Warhol-Screen Tests 10
Potnia Thiron and Haunch of Venison are delighted to present the largest ever exhibition of Andy Warhol’s classic Screen Tests. Over three floors the gallery will screen 100 films to create a fascinating counter-point to the exhibition Warhol/Icon: The Creation of Image, which focuses on Warhol’s portraits and is being shown at the Byzantine and Christian Museum. Co-organised by Potnia Thiron and Haunch of Venison, which will be on display at the Byzantine and Christian Museum simultaneously, together providing an unprecedented perspective on one of the 20th century’s most innovative artists.
Andy Warhol’s obsession with fame generated some of the late 20th century’s most remarkable portraits. His motive was, he explained, ‘to make everybody look great’. Between these contrasting poles of fame and aspiration, the Screen Tests occupy a special position. From 1964-66, 189 individuals came to his Manhattan studio (the silver painted loft known as the Factory) to sit for portraits; the sittings involved each participant remaining immobile for around 3 minutes while being filmed by Warhol using a 16mm Bolex camera. The relationship between lens and face was simple but starkly confronational. There was no sound, no action, no narrative and no script. Each film was a unique record of the sitter’s response to the situation Warhol had created.
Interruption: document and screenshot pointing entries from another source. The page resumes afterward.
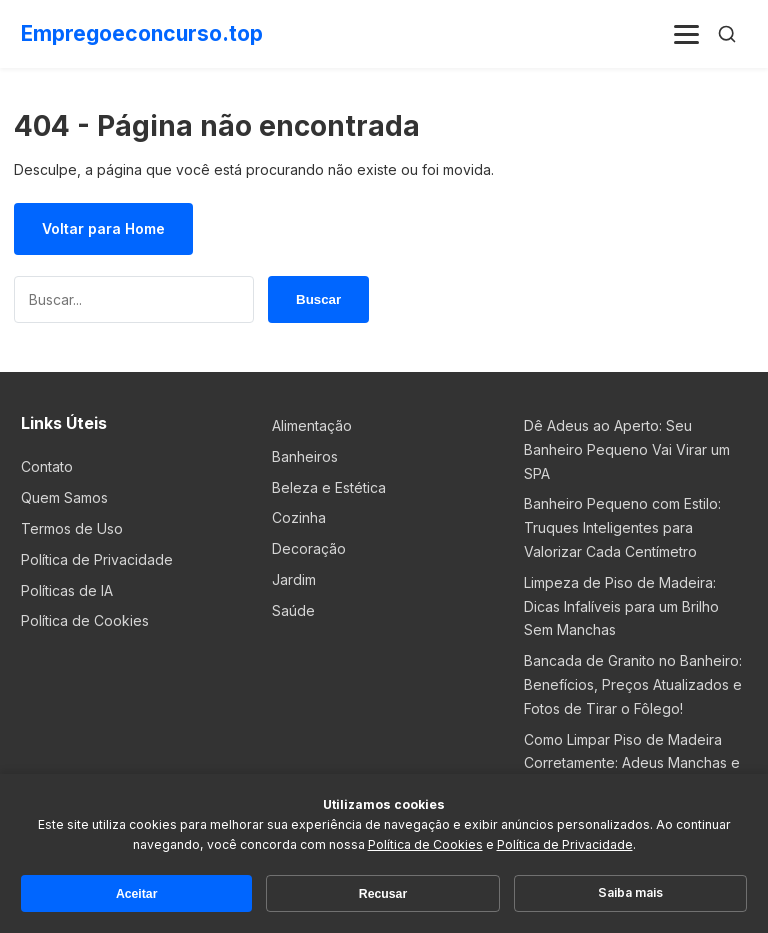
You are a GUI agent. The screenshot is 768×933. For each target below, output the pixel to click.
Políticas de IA (67, 590)
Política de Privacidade (97, 559)
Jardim (294, 579)
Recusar (383, 894)
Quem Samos (64, 497)
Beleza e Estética (329, 487)
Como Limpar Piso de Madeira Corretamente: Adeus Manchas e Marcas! (632, 763)
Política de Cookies (85, 620)
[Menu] (687, 34)
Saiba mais (630, 892)
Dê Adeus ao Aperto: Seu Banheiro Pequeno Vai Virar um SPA (627, 449)
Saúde (293, 610)
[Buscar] (727, 34)
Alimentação (312, 425)
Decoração (309, 548)
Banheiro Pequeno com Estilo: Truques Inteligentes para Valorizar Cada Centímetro (622, 527)
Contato (47, 466)
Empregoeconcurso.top (142, 33)
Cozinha (299, 517)
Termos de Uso (72, 528)
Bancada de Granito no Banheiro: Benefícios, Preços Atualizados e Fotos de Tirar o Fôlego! (633, 684)
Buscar (318, 299)
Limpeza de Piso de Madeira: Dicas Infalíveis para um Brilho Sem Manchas (621, 606)
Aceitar (137, 894)
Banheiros (305, 456)
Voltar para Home (103, 228)
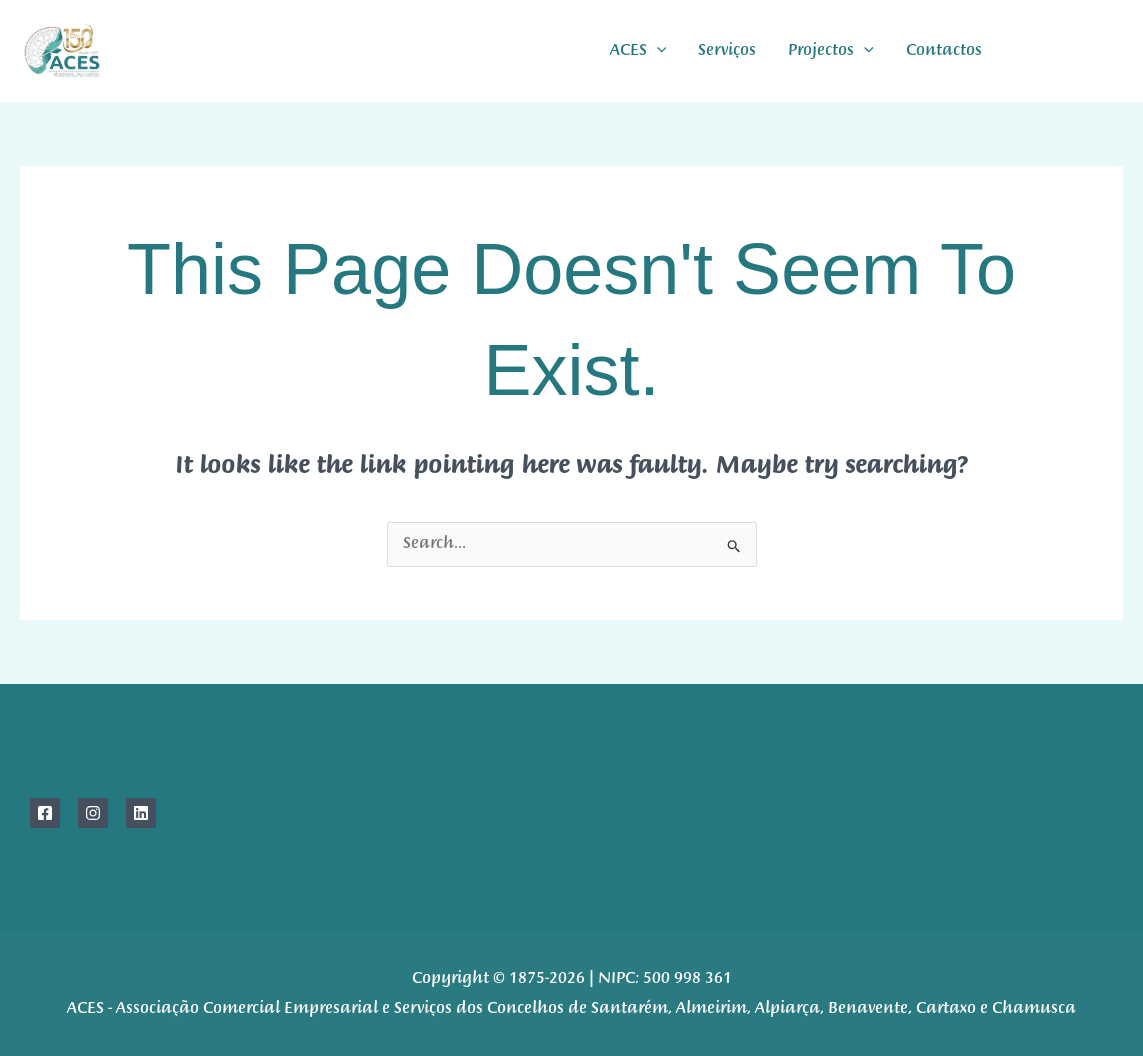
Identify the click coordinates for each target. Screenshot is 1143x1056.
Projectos (831, 51)
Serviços (727, 51)
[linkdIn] (1115, 50)
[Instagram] (93, 813)
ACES (638, 51)
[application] (657, 51)
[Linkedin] (141, 813)
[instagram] (1070, 50)
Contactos (944, 51)
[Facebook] (1025, 50)
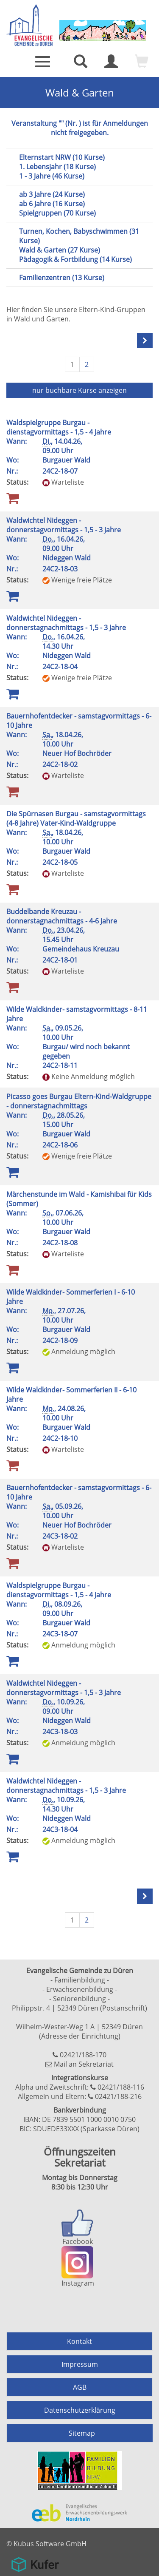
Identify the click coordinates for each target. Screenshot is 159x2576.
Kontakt (79, 2341)
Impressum (79, 2364)
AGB (79, 2387)
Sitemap (82, 2433)
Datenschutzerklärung (79, 2410)
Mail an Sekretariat (84, 2064)
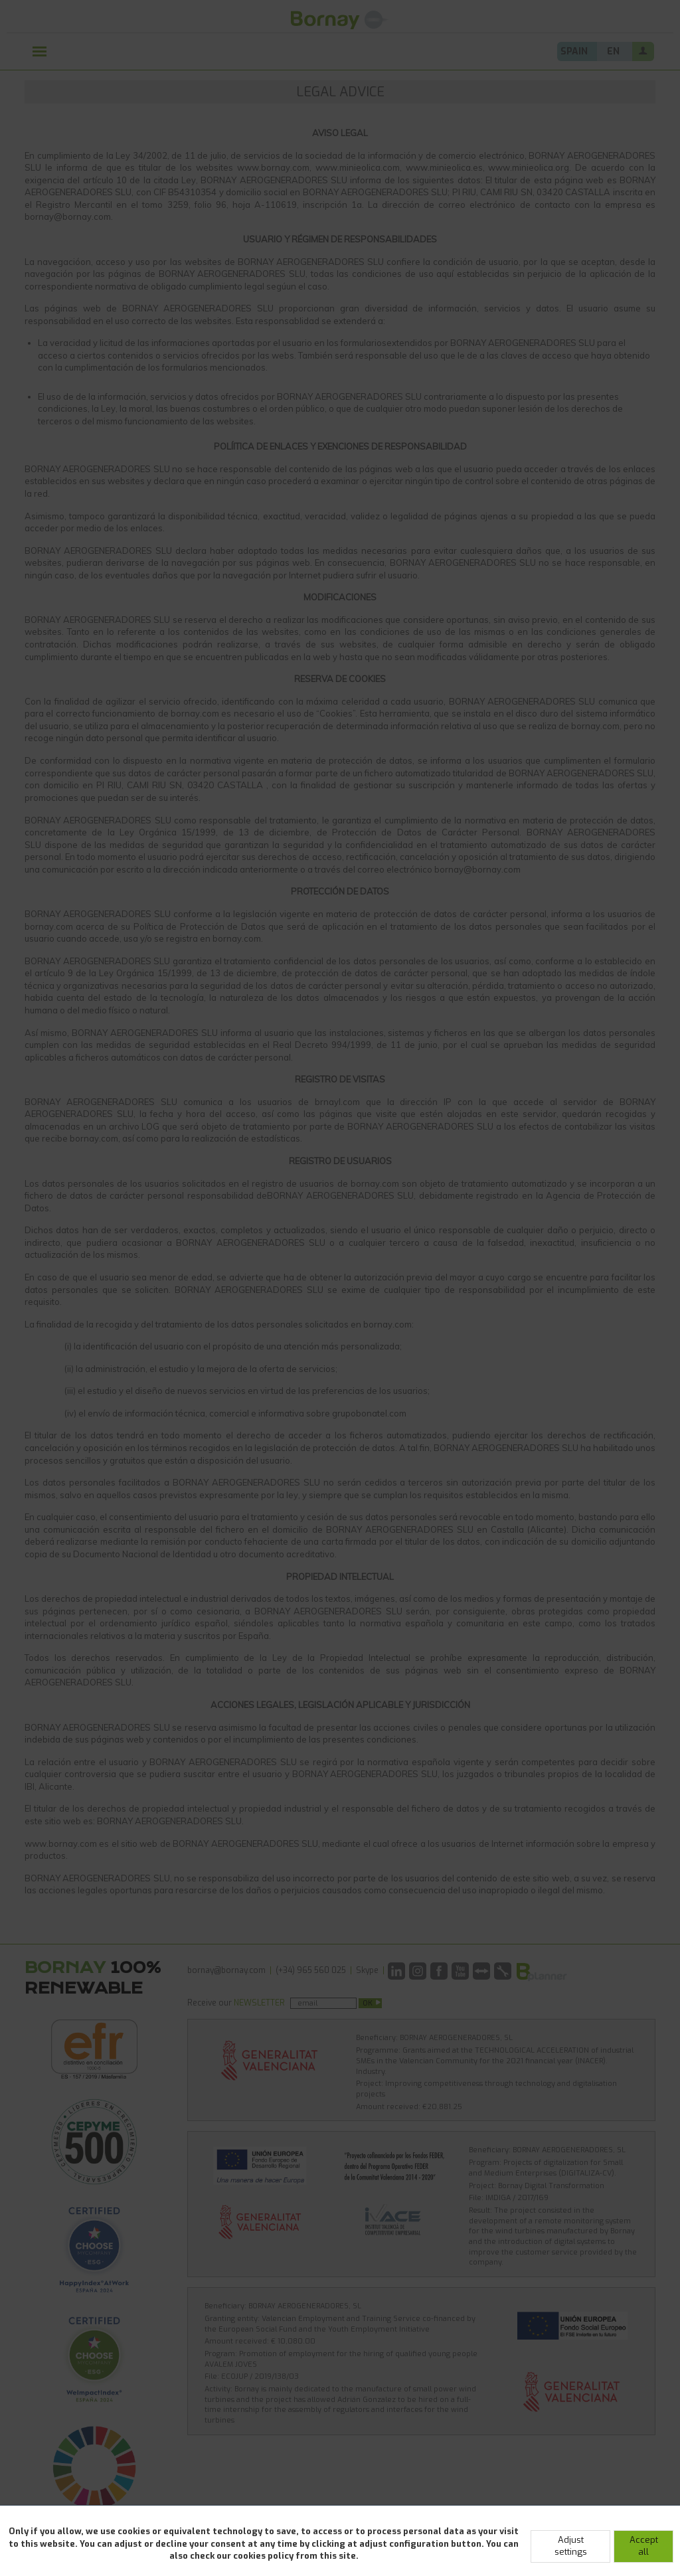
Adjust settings (570, 2546)
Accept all (644, 2546)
In all he made 472 silent film portraits, known initially as ‘stillies’ before acquiring their later, definitive title of Screen Tests.
The range of sitters is diverse – including early Warhol superstar ‘Baby’ Jane Holzer, poet Allen Ginsberg, actor Dennis Hopper, filmmaker and Warhol’s chief assistant Gerard Malanga, actress and socialite Edie Sedgwick, singer Lou Reed, writer Susan Sontag and artist Salvador Dali. Collectively, the films are a fascinating record of the New York art scene in the 1960s.
As with the paintings, the films are underpinned by themes of sequence, repetition and series but whereas the portraits on canvas focus on the transformation of an original photographic portrait, the films engage with changes unfolding over time. Each of these portraits is a test – literally so – of the sitter’s resilience and stamina as they endure three minutes of nothing, a vacuum that each must fill while being closely observed by Warhol’s watchful Bolex. Projected at a slightly slower speed than the three minutes they took to record, the films reveal the sitter with a dispassionate but ruthless objectivity. Rather than making ‘everybody look great’ the Screen Tests probe an entirely different quality – not fame, but humanity at its most vulnerable.

Opening: Tuesday, October 06, 2009, 18:30 – 20:00
Dates: October 06, 2009 – January 10, 2010

Monday – Friday 10.00 – 21.00
Saturday 10.00 – 15.00

Potnia Thiron – Bank of Attention, will be open on Sunday 10.01.10, last day of Warhol: Screen Tests exhibition, from 9.30 to 17.30.